Verification checklist

DevTools: profiling container-driven transitions

Open Chrome DevTools → Performance, click Record, resize the container past the breakpoint, then stop. In the flame chart look for:

  • Recalculate Style on the main thread — one short task is expected at the breakpoint boundary.
  • Update Layout Tree — if this appears alongside your animation frames, a layout-triggering property is being animated. Remove it from transition.
  • Composite Layers — should run on its own thread, entirely detached from main-thread tasks above.

In the Rendering tab, enable Paint Flashing. Green overlays during the animation mean the compositor is re-painting rather than compositing — a signal that will-change is missing or set too late.

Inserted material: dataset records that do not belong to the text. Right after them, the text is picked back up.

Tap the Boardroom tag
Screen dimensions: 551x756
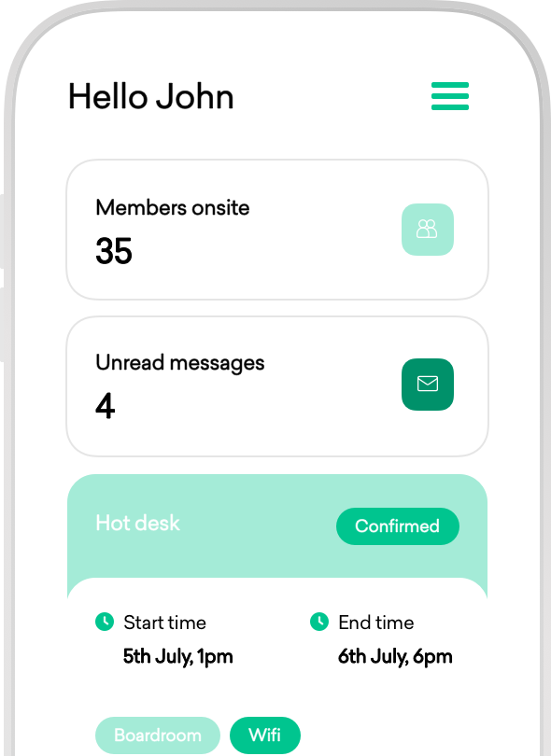[x=158, y=735]
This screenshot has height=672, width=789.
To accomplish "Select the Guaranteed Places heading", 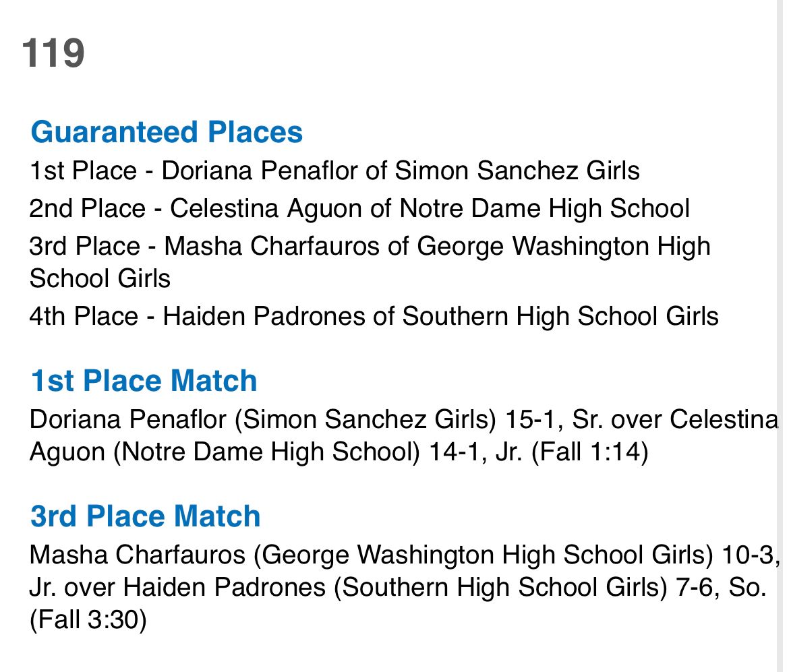I will pos(167,132).
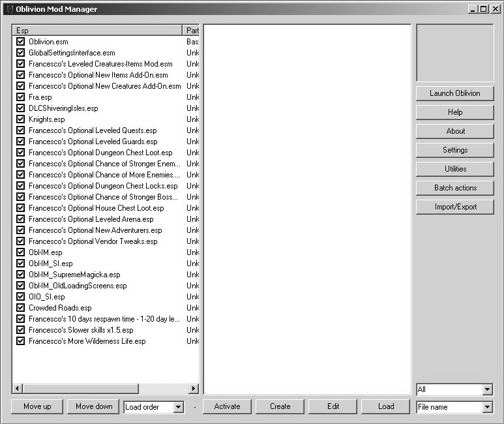
Task: Click the Batch actions button
Action: click(454, 188)
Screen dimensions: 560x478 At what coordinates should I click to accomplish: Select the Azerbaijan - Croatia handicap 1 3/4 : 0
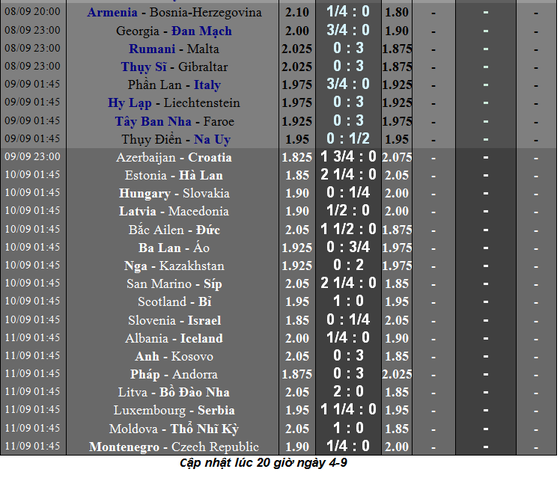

Constraints and trade-offs

  • will-change memory cost. Each promoted layer consumes GPU memory proportional to the element’s rendered dimensions. Do not apply will-change to dozens of elements simultaneously; promote only the element that will animate.
  • Browser support. @container has been supported since Chrome 105, Firefox 110, and Safari 16. @starting-style requires Chrome 117, Firefox 129, Safari 17.5. Gate with @supports (container-type: inline-size) and @supports (selector(:is(x))) respectively, or test @starting-style support separately.
  • @container inside @keyframes is invalid. Browsers silently ignore @container rules nested inside @keyframes. State must always flow from @container downward to the component, never the reverse.
  • ResizeObserver is not a substitute. Manually firing CSS transitions from a ResizeObserver callback forces a double-layout: once when the observation fires, and once when the browser processes the resulting style mutation. The native @container approach avoids both extra passes.
  • Transition interruption on rapid crossing. If the container crosses two breakpoints faster than the transition duration, the in-flight animation is discarded and replaced. Either shorten the duration or debounce the container’s size changes at the component level.

FAQ

Can I use @container queries to drive scroll-linked animations?

No. @container evaluates based on the container’s inline-size, not scroll position. For scroll-driven motion, use the scroll-driven animation patterns approach with animation-timeline: scroll() or animation-timeline: view() to keep rendering entirely on the compositor.

Why does my container transition cause a layout shift?

If the animated property affects geometry (width, height, margin), the layout engine recalculates box positions for every frame and CLS spikes. Restrict transition to transform and opacity. If you need a size change, let @container change a class that triggers the new size, allow the layout reflow to complete as a single discrete step, and then animate visual feedback separately via transform.

How do I prevent animation resets when a breakpoint is crossed rapidly?

Use transition-behavior: allow-discrete for discrete property changes. Ensure transition duration exceeds the minimum window between breakpoint events (typically the resize-observer observation interval, around 50–100 ms). Avoid applying multiple concurrent transitions to the same property — the last state wins and prior in-flight transitions are discarded.